Sur la route d’accès au vieux terminal, 2 soldats Ougandais repèrent finalement le convoi et tente de l’arrêter. Les premiers coups de feu sont tirés. Les Israéliens parviennent toutefois à gagner le pied de la tour de contrôle adjacente au terminal recherché. Une fois atteint, ils débarquent de leur véhicules et donnent l’assaut sur le vieux terminal.

Le commandant de l’unité, Yonatan Netanyahu, ouvre le feu sur l'un des gardes Ougandais qui les avait remarqués. Quelques mètres avant d’atteindre le terminal, Netanyahu est abattu. Il est touché par l’un des preneurs d’otages, tirant depuis l’intérieur du terminal. Le commandant Yonatan Netanyahu mourra dans les bras du Dr Ephraïm Sneh, qui tenta de le sauver, vainement.

Ne se laissant pas pour autant stopper, les autres commandos de la Sayeret Matkal investissent simultanément le terminal, sur plusieurs entrées. Ils abattent les 4 terroristes responsable du détournement de l’avion, dans le hall principal où se trouvent les otages. Malgré les ordres donnés  par mégaphone aux otages -en hébreu et en anglais- de rester coucher, deux d’entre eux se lèvent et sont malheureusement abattus par erreur dans la foulée. Une troisième passagère est aussi tuée, par l’un des terroristes. Il sera rapporté plus tard qu’au cours de l’assaut, le commandant Bacos cria en français aux passagers « Couchez-vous, ce sont les Israéliens qui attaquent ! ». Quand un journaliste lui demandera comment est-ce qu’il sut que c’étaient des Israéliens, il répondra alors « Mais qui d’autre auriez-vous voulu que cela fût ? » insistant alors sur le fait qu’en dehors d’Israël, aucun autre gouvernement ne semblait se soucier du devenir des otages, pas même les pays desquels certains étaient ressortissants. À nouveau, la situation me rappelle notre actualité de 2025, lorsqu’après le début de la Guerre des Douze jours, l’aéroport Ben Gurion fut fermé, et qu’on constata avec effroi les différents degrés d’action des divers gouvernements censés rapatrier leurs ressortissants. Mais nous aurons l’occasion de revenir là-dessus.

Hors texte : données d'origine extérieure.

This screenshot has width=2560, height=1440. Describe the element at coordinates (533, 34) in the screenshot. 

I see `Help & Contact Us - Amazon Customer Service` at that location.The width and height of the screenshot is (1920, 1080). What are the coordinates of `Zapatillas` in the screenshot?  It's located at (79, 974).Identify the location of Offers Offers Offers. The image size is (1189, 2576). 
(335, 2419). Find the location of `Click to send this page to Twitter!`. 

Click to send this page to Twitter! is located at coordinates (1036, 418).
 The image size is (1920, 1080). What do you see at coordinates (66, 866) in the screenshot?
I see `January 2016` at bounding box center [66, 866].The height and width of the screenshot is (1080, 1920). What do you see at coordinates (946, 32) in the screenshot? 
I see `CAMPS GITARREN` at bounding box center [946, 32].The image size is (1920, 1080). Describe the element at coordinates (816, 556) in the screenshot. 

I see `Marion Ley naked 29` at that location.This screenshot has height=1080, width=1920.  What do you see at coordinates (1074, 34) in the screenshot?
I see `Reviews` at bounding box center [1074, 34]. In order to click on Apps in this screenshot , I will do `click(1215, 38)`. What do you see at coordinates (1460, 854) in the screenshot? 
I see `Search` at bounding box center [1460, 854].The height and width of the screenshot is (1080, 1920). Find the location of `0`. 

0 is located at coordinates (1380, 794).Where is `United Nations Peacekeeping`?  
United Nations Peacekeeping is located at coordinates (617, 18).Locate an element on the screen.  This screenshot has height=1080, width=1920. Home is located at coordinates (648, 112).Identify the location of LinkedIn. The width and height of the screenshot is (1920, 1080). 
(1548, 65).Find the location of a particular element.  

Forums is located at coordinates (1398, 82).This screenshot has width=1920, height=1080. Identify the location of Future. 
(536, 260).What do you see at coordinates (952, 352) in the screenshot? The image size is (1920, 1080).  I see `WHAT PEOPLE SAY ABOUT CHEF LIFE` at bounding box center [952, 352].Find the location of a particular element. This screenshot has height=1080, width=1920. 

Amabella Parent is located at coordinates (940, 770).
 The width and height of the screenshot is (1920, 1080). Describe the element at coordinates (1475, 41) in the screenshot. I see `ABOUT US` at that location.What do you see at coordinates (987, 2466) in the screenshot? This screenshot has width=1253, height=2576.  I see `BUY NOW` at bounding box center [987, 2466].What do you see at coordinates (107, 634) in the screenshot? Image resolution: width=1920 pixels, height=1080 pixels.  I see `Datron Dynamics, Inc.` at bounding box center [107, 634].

Pour l’heure, revenons à la nuit du 3 au 4 Juillet 1976. L’un des hommes de la Sayeret Matkal s’adresse finalement aux otages : « Les gars, nous sommes venus vous ramener à la maison ! ». Trois minutes après l’atterrissage du premier avion, l’ensemble des otages est en sécurité. En parallèle, trois derniers terroristes se sont retranchés dans le salon VIP du vieux terminal. Un des commandos de la Sayeret les abats. Dans la foulée, plusieurs des soldats Ougandais ayant très largement collaborés avec les preneurs d’otages, sont également abattus.

Enfin, les C-130 se posent, et débarquent finalement les troupes et véhicules qui se postent pour faire barrage sur la route venant de la ville d’Entebbe. Des unités sont également mobilisés sur la base aérienne adjacente où 8 avions de combat Mikoyan-Gourevitch MiG stationnés -les mêmes avions de fabrication Soviétique utilisés par l’Égypte pendant la Guerre d’usure- seront mis hors de combat. Les alentours du vieux terminal sont sécurisés à leur tour.

Persistent tout de même les quelques soldats de la tour de contrôle du terminal, qui, à l’exception de quelques tirs sans grand impact, ne réussissent pas à renverser la situation, déjà pratiquement désamorcée.

Finalement, après 6 jours d’attente interminable, les otages ainsi que l’équipage Air France sont sauvés. Israël ne subira aucune perte, si ce n’est le commandant désormais héros national, Yonatan Netanyahu, frère ainé de Binyamin Netanyahu, futur Premier ministre. Également, lors de la sécurisation du nouveau terminal d’Entebbe, un parachutiste sera blessé au cou par un policier Ougandais et restera paralysé.

La population Israélienne saluera ce sauvetage. En revanche l’Ouganda subira une humiliation terrible, officiellement pour n’être pas parvenu à désamorcer la situation par leurs propres moyens, sur leur propre territoire; officieusement, pour avoir très largement collaboré avec les terroristes.